START Recorded information

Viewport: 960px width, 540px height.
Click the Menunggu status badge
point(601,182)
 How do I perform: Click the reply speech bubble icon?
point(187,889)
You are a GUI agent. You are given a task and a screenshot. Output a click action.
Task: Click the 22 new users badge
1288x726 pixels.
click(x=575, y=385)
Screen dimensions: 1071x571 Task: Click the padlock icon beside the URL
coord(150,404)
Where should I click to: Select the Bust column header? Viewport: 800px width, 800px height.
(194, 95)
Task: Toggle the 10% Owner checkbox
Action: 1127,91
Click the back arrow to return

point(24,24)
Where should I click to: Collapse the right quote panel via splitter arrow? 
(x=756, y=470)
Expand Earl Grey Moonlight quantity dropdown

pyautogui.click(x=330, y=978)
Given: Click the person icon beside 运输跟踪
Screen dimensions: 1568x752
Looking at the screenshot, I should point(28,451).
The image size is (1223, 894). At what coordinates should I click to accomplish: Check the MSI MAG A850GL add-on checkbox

END Recorded information

■ What the task asks ■
Output the listing above word for word.

■ Your solution ■
Viewport: 960px width, 540px height.
Click the Menunggu status badge
point(601,182)
 How do I perform: Click the reply speech bubble icon?
point(187,889)
You are a GUI agent. You are given a task and a screenshot. Output a click action.
Task: Click the 22 new users badge
1288x726 pixels.
click(x=575, y=385)
Screen dimensions: 1071x571 Task: Click the padlock icon beside the URL
coord(150,404)
Where should I click to: Select the Bust column header? Viewport: 800px width, 800px height.
(194, 95)
Task: Toggle the 10% Owner checkbox
Action: 1127,91
Click the back arrow to return

point(24,24)
Where should I click to: Collapse the right quote panel via splitter arrow? 
(x=756, y=470)
Expand Earl Grey Moonlight quantity dropdown

pyautogui.click(x=330, y=978)
Given: Click the person icon beside 运输跟踪
Screen dimensions: 1568x752
Looking at the screenshot, I should point(28,451).
The image size is (1223, 894). At what coordinates should I click to accomplish: Check the MSI MAG A850GL add-on checkbox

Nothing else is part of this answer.